◆ INSTRUCTION ◆
Could you pull out the stretch of the data from its first line through the line containing "thread-line-sub is located", reproducing each line unchanged?

◆ DATASET EXCERPTS ◆

****

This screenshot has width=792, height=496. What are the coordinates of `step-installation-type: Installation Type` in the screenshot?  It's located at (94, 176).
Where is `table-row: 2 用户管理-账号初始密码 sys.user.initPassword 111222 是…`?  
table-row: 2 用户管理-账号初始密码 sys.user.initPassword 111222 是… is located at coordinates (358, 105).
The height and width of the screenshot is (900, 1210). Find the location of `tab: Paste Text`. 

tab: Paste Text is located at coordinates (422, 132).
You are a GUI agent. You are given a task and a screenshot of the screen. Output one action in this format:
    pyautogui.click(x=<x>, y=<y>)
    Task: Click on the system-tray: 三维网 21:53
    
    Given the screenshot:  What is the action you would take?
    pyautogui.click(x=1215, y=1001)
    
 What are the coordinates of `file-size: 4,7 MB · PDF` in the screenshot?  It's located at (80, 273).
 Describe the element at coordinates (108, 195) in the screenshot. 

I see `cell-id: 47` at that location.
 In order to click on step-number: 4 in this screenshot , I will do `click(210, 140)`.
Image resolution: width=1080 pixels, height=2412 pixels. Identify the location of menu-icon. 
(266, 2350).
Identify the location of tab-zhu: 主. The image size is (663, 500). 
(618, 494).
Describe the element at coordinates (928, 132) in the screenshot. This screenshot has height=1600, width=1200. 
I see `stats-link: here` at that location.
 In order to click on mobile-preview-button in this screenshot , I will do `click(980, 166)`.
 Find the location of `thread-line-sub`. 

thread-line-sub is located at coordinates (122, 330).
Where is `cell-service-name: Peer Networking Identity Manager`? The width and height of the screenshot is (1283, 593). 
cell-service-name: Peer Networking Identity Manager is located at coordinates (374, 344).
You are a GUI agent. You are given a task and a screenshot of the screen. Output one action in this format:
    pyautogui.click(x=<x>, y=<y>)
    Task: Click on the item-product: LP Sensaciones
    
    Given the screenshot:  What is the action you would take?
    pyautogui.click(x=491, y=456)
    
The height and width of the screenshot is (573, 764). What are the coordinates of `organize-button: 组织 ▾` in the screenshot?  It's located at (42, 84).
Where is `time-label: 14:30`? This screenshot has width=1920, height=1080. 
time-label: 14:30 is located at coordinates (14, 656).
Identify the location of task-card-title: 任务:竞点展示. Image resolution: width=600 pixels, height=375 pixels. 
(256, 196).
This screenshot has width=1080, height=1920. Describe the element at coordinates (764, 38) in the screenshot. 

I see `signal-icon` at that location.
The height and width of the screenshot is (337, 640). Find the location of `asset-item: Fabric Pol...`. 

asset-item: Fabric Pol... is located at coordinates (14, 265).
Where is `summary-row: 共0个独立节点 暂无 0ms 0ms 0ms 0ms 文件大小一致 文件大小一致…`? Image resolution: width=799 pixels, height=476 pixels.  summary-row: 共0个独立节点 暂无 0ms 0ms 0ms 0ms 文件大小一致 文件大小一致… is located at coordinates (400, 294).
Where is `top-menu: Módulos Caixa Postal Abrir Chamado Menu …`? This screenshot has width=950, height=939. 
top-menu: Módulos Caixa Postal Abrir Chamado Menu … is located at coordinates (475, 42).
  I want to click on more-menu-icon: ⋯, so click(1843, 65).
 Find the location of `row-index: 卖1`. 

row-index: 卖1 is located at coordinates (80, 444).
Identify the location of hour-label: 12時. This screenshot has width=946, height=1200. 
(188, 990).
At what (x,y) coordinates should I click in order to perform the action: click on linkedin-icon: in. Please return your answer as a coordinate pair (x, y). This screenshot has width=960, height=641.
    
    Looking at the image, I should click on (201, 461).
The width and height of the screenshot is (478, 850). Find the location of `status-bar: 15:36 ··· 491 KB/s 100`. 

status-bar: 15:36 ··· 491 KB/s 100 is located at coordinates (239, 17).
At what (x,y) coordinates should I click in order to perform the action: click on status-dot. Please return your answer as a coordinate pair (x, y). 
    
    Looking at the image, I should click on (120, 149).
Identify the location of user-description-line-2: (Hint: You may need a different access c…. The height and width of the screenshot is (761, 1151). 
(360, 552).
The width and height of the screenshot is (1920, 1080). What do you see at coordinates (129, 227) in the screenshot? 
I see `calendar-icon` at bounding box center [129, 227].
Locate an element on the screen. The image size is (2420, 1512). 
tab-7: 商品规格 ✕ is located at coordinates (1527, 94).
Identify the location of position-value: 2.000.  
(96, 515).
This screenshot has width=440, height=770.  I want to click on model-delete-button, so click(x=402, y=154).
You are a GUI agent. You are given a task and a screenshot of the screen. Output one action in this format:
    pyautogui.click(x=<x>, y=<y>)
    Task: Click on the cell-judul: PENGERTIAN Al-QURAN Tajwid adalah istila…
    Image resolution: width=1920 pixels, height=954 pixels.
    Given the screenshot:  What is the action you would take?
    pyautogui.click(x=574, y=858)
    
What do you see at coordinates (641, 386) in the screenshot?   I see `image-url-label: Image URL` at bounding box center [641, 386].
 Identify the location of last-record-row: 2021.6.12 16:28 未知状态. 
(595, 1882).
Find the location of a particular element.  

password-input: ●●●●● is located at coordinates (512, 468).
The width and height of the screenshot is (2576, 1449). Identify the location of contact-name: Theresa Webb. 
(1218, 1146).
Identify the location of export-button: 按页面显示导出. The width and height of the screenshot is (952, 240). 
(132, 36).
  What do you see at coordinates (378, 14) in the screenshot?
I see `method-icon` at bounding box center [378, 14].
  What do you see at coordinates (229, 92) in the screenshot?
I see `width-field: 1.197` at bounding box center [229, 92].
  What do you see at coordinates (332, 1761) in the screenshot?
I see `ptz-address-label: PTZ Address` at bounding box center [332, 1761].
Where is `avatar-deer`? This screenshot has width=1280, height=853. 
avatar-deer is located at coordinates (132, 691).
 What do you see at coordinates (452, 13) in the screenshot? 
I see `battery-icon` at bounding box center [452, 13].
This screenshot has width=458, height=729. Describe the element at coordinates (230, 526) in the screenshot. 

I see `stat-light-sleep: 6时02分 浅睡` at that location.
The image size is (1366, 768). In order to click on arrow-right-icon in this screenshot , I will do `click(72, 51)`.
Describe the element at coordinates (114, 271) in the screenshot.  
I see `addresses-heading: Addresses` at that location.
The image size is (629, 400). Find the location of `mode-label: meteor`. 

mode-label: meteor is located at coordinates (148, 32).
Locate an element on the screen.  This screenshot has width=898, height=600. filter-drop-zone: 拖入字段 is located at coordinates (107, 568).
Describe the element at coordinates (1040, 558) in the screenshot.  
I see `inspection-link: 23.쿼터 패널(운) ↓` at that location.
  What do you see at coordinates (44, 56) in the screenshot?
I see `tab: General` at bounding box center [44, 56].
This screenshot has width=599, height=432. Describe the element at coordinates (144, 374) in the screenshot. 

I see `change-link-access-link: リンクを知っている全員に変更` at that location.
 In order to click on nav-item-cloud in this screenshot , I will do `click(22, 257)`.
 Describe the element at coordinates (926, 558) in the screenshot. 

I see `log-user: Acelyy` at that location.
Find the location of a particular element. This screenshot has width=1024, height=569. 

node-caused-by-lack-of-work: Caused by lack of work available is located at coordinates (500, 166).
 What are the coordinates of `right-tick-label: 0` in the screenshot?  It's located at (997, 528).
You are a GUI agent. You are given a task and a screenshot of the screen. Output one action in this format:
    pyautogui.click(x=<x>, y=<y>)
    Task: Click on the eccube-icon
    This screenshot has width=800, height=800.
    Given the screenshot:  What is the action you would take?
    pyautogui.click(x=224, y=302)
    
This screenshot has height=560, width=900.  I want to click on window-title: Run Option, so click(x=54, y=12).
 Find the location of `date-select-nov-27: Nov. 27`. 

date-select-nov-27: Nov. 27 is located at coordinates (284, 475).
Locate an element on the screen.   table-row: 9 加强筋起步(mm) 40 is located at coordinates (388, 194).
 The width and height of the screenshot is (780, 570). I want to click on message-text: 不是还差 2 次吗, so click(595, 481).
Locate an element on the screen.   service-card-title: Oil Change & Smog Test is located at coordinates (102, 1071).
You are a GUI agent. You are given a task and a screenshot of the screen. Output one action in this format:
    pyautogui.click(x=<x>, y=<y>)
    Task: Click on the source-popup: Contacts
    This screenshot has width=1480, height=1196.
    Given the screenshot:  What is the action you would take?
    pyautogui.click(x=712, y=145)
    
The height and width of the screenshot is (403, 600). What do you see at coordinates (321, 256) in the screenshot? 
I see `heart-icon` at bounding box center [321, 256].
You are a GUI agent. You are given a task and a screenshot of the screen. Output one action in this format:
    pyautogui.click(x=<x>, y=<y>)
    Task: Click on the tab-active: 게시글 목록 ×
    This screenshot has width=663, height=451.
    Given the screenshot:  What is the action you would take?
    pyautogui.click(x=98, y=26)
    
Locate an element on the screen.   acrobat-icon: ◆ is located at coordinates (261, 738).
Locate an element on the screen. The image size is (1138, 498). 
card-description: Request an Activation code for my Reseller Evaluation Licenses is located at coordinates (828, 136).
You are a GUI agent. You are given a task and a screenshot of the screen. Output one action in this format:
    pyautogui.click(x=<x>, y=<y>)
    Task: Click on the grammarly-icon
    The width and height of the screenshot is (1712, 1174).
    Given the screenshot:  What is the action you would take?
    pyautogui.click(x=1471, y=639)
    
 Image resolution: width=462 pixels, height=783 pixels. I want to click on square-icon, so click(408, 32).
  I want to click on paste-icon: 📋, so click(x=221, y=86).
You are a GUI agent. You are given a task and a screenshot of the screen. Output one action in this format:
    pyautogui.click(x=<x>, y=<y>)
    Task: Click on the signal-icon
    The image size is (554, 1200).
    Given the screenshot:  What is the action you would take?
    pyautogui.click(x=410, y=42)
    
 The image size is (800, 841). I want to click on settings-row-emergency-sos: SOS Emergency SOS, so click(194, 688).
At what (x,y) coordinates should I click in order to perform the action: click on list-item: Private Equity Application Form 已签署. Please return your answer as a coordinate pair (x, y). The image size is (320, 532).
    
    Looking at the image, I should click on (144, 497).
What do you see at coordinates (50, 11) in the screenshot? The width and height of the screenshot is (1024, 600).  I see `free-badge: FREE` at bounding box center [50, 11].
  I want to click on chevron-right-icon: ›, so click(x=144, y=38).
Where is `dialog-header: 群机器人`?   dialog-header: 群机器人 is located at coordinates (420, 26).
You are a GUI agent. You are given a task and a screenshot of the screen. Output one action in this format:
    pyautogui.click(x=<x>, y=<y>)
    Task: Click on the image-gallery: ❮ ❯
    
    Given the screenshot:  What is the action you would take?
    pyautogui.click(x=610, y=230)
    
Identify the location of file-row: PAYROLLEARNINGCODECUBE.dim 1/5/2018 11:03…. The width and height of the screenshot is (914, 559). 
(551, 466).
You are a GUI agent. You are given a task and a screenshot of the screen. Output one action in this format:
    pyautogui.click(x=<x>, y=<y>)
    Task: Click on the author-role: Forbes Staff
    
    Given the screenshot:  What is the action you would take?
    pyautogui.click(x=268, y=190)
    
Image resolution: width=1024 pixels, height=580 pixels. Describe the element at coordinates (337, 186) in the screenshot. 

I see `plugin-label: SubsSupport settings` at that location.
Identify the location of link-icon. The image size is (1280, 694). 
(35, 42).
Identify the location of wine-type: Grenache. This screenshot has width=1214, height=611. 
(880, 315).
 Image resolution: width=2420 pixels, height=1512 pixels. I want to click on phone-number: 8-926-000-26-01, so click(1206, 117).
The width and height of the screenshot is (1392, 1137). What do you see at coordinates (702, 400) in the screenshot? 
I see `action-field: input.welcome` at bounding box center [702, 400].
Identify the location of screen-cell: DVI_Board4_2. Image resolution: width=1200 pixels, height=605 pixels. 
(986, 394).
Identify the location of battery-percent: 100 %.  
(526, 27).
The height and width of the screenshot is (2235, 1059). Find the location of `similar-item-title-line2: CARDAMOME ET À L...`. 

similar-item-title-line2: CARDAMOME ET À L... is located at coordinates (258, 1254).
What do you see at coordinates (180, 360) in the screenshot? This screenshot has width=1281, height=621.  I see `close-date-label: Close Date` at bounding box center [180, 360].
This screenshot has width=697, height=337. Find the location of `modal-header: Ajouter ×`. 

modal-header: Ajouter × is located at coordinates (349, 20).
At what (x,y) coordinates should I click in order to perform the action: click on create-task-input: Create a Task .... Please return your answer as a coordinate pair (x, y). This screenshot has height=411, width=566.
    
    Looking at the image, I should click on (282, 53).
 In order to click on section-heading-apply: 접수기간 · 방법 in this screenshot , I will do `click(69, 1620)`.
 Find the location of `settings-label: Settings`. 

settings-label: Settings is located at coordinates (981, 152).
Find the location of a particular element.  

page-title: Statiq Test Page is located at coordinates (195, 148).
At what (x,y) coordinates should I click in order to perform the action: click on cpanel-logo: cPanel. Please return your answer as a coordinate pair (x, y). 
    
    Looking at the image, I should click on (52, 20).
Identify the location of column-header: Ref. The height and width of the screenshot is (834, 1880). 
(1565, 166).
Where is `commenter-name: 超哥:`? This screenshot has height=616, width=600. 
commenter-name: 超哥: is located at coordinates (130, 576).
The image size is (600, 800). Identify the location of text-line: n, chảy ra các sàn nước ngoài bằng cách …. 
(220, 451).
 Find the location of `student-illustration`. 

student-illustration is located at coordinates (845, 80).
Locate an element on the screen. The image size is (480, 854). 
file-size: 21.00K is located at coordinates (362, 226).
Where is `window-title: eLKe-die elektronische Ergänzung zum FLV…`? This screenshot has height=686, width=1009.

****

◆ OUTPUT FOR THIS TASK ◆
This screenshot has width=792, height=496. What are the coordinates of `step-installation-type: Installation Type` in the screenshot?  It's located at (94, 176).
Where is `table-row: 2 用户管理-账号初始密码 sys.user.initPassword 111222 是…`?  
table-row: 2 用户管理-账号初始密码 sys.user.initPassword 111222 是… is located at coordinates (358, 105).
The height and width of the screenshot is (900, 1210). Find the location of `tab: Paste Text`. 

tab: Paste Text is located at coordinates (422, 132).
You are a GUI agent. You are given a task and a screenshot of the screen. Output one action in this format:
    pyautogui.click(x=<x>, y=<y>)
    Task: Click on the system-tray: 三维网 21:53
    
    Given the screenshot:  What is the action you would take?
    pyautogui.click(x=1215, y=1001)
    
 What are the coordinates of `file-size: 4,7 MB · PDF` in the screenshot?  It's located at (80, 273).
 Describe the element at coordinates (108, 195) in the screenshot. 

I see `cell-id: 47` at that location.
 In order to click on step-number: 4 in this screenshot , I will do `click(210, 140)`.
Image resolution: width=1080 pixels, height=2412 pixels. Identify the location of menu-icon. 
(266, 2350).
Identify the location of tab-zhu: 主. The image size is (663, 500). 
(618, 494).
Describe the element at coordinates (928, 132) in the screenshot. This screenshot has height=1600, width=1200. 
I see `stats-link: here` at that location.
 In order to click on mobile-preview-button in this screenshot , I will do `click(980, 166)`.
 Find the location of `thread-line-sub`. 

thread-line-sub is located at coordinates (122, 330).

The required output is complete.